South Africa will eventually find itself with a thoroughly modern electricity supply sector, including many generators competing with each other, an effective distribution operator and a wide marketplace for consumers to buy electricity.
Businesses should see through the doom and gloom of the current electricity mess and plan for the brighter future on the horizon, Business Leadership South Africa CEO Busi Mavuso suggests in her latest weekly newsletter, while also asking whether business is ready for an electricity system that works.
She says it is easy to lose sight of the longer-term outlook for electricity generation and distribution when the current situation involves being wracked by seemingly never-ending load-shedding.
However, she believes the policy environment is undergoing the necessary fundamental changes to allow a world in which the private sector can be largely responsible for generating and selling electricity and distributing some of it too.
“Now is the time for businesses to be planning for it. Eskom is proceeding with its internal reorganisation into three distinct units. The transmission unit, in particular, will become an independent system operator, free to buy electricity from whoever can sell it at the lowest price.”
Mavuso adds that, with government having amended the Electricity Regulation Act (ERA) last year to allow companies to build electricity plants of up to 100 MW for own use without first obtaining a licence from the National Energy Regulator of South Africa (Nersa), it ushers in the opportunity of wheeling electricity over the grid to different operations and selling it to different consumers.

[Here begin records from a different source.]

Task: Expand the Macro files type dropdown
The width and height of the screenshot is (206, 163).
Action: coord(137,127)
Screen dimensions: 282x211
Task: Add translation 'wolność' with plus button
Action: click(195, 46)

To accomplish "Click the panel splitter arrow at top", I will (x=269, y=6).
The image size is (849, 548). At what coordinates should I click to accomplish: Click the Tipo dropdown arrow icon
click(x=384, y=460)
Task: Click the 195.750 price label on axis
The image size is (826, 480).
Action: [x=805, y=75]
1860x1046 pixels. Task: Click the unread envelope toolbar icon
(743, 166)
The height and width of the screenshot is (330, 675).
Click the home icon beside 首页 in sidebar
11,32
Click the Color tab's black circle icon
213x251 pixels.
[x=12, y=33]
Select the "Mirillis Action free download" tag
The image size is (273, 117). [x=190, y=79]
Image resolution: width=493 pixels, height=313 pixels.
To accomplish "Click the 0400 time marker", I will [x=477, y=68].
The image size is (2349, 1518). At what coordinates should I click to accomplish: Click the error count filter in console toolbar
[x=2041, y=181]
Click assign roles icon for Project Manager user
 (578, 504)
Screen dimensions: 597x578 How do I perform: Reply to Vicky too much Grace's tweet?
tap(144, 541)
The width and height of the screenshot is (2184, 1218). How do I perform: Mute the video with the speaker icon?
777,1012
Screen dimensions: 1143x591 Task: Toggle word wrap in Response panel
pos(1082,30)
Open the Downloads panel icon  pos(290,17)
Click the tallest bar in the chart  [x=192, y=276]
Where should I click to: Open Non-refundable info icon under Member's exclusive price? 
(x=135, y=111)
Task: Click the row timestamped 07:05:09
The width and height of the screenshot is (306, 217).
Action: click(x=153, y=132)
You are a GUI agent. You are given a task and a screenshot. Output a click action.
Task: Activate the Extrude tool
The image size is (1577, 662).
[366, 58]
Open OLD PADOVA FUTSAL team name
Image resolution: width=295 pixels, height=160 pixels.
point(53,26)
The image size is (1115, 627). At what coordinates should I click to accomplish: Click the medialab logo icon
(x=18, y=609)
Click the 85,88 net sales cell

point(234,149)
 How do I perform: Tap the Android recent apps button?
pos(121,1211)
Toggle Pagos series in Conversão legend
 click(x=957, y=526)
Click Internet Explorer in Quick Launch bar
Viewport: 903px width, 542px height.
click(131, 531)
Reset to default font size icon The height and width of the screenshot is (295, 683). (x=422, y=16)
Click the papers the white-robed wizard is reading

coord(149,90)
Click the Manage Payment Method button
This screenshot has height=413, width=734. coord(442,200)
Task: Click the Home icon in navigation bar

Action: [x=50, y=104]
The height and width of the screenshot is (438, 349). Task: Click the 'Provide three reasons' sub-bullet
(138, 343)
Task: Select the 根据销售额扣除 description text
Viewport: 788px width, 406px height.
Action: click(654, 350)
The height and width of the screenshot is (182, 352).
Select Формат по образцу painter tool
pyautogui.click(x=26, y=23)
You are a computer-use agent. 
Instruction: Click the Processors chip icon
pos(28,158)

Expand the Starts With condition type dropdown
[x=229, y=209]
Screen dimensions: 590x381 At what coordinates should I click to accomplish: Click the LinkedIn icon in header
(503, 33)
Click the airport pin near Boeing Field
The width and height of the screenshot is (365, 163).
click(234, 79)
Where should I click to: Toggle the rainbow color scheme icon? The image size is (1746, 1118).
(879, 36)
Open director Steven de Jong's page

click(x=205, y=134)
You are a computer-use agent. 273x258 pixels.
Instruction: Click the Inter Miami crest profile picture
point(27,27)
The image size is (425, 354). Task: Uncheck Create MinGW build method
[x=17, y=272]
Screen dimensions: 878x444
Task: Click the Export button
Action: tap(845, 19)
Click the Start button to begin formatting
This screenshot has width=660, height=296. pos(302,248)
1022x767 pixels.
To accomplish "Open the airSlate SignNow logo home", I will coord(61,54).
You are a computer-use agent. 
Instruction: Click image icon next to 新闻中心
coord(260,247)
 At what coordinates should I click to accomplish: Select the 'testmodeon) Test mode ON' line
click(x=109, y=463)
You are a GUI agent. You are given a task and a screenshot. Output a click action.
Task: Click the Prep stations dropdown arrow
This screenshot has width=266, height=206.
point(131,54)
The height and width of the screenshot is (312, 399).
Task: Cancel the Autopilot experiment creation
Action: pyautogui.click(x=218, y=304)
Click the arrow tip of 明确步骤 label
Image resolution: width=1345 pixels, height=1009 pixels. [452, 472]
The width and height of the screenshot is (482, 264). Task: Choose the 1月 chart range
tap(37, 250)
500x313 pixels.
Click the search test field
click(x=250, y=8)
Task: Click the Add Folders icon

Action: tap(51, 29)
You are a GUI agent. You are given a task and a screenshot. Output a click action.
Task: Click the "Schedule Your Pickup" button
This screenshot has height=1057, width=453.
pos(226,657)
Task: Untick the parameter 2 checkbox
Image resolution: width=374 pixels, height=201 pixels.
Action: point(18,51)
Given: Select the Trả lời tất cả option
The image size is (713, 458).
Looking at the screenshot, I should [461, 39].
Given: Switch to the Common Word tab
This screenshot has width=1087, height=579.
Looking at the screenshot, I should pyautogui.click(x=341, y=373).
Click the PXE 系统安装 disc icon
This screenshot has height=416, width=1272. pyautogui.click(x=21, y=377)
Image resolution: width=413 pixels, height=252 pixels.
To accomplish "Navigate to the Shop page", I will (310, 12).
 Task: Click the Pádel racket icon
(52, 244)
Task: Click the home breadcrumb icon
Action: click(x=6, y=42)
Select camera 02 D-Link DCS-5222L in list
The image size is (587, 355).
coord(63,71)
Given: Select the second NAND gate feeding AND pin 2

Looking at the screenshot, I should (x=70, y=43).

“This opens the way for dedicated generation companies to be set up, which can wheel electricity across the grid directly to customers,” she explains.
The opportunities for business are obvious, she states, as plants created for own use can become viable in the knowledge that excess capacity can be sold into the grid.
Of course, there remain some serious impediments to overcome before this scenario can pan out. For example, the ERA amendment hitting a new roadblock with the Nersa insisting on a registration process, which is almost as cumbersome as licensing.
“The Eskom unbundling [into three legal entities] is going to be difficult as Eskom’s balance sheet remains stressed and debt holders will have to agree to an unbundling that will change the asset mix they currently have rights to,” Mavuso notes.
She is, nevertheless, positive that the country will find a way through these challenges.
She points out that the Presidency and the National Treasury, through Operation Vulindlela, are focused on sorting out these obstacles to the 100 MW generation exemption.
This while Eskom is undergoing a wider resolution to its debt situation that includes the unbundling of the transmission business.
“Eventually, we will have an energy system that delivers both reliability and low-cost production that we all crave. It will be far greener than our current reliance on coal-based generation and it will support local economic activity through the supply chain required to build and maintain it.
“The strategic thinking needed now is how to plan for it,” Mavuso concludes.